The Committee for Medicinal Products for Human Use of the European Medicines Agency Backs Approval of Novartis' Itvisma For Children 2 Years And Older With 5q Spinal Muscular Atrophy

Novartis today announced that the Committee for Medicinal Products for Human Use (CHMP) of the European Medicines Agency (EMA) has adopted a positive opinion recommending marketing authorization for Itvisma® (intrathecal onasemnogene abeparvovec). The opinion supports its use for the treatment of children two years and older, teens, and adults living with 5q spinal muscular atrophy (SMA) with a bi-allelic mutation in the survival motor neuron 1 (SMN1) gene.

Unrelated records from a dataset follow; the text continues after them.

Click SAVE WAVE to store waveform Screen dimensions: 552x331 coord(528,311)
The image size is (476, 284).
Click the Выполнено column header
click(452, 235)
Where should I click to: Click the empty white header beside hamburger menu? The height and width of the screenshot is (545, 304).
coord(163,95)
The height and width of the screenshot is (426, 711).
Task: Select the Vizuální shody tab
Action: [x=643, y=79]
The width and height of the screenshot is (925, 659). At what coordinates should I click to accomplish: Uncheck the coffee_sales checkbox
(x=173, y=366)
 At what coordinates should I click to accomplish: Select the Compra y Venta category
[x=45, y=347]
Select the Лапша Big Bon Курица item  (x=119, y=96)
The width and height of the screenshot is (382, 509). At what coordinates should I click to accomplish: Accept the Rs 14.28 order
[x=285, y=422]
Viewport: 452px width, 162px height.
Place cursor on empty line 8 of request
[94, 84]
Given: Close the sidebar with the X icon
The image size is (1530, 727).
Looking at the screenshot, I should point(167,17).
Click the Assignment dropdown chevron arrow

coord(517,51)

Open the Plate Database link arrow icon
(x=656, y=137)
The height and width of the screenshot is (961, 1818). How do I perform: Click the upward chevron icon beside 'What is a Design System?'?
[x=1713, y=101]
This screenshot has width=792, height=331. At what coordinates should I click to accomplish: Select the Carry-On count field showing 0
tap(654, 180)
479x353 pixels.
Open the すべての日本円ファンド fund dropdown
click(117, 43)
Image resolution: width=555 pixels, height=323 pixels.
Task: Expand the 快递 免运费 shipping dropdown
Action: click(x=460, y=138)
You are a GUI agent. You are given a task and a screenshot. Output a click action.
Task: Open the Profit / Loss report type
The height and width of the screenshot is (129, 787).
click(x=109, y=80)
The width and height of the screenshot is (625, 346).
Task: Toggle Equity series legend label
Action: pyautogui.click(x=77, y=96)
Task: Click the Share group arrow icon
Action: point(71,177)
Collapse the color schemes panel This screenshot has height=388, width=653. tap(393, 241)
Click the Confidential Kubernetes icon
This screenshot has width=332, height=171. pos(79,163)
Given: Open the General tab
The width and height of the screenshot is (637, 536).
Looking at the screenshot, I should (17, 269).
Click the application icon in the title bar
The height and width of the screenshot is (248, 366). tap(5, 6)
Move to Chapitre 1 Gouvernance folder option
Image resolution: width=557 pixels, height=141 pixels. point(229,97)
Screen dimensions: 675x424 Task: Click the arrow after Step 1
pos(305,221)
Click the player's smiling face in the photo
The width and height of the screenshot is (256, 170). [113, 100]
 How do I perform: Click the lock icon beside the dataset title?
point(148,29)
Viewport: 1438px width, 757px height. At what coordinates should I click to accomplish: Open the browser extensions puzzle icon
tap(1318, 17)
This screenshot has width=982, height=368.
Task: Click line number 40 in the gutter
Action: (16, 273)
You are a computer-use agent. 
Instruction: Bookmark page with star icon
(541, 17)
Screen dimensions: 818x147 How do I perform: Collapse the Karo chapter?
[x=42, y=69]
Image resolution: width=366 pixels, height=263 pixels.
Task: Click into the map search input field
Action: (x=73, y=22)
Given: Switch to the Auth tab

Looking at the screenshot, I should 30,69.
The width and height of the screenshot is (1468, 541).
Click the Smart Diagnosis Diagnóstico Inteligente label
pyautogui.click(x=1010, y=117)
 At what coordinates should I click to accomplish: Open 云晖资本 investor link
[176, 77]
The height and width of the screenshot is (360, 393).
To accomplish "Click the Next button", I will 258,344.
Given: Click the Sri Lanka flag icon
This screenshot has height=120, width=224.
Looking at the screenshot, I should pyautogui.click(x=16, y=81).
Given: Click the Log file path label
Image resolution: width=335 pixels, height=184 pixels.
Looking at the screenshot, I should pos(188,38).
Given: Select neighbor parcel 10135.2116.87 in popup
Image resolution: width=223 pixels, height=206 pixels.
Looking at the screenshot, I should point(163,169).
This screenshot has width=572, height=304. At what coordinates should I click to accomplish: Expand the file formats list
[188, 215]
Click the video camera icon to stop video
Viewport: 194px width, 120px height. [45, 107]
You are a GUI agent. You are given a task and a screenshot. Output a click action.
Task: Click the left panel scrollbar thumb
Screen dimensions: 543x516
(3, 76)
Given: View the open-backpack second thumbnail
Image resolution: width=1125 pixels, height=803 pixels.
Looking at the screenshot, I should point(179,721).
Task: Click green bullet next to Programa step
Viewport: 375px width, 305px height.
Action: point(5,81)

Itvisma is uniquely designed to address the genetic root cause of SMA with a one-time fixed dose that does not need to be adjusted for age or body weight.1 By replacing the SMN1 gene, Itvisma can improve motor function, offering the potential to reduce the need for chronically administered treatment associated with other available therapies for this population.1

The CHMP opinion is based on data from the registrational STEER study, and supportive Phase IIIb STRENGTH and Phase I/II STRONG studies.1,2,3 In STEER, Itvisma demonstrated a statistically significant 2.39-point improvement in the Hammersmith Functional Motor Scale (HFMSE) with effects sustained over 52 weeks of follow-up.1,2,3 The STEER and STRENGTH studies also showed clinically meaningful benefit for treatment-naïve and pre-treated patients.1,2 



Nicole Gusset, CEO, SMA Europe, said: "Living with SMA affects every stage of life, including education, employment, and independence. Older children, teenagers, and adults face fewer opportunities to benefit from innovative therapies. A positive CHMP opinion for Itvisma is an important step toward addressing this gap."



Professor Tim Hagenacker, Department of Neurology, University Hospital Essen, Essen, Germany, said: "Itvisma met the primary endpoint showing motor function improvement versus placebo. Even a 1-point difference in the HFSME can translate into tangible functional gains for individuals with SMA, such as the ability to grasp a pen. Preserving existing capabilities is critical, as maintaining independence and autonomy is a central goal of care for patients living with a progressive neuromuscular disease."



"Today's positive CHMP opinion is a significant step towards potentially reducing the long-term burden of chronic treatment administration for patients living with SMA in Europe," said Patrick Horber, MD, President, International, Novartis. "Building on the established role of Zolgensma for babies and young children with SMA, this opinion for Itvisma reflects our ambition to expand treatment options for a broader patient population in SMA. It also underscores Novartis' commitment to pushing scientific boundaries to address unmet needs and improve long-term outcomes across the SMA and rare disease community."



Key efficacy results from the registrational STEER study

The most frequently reported adverse reactions were similar across the STEER, STRENGTH and STRONG studies.1,2,3 Results from the STEER and STRENGTH studies were published in Nature Medicine.



Following the CHMP's recommendation for approval, the European Commission (EC) is expected to issue a final decision within approximately two months.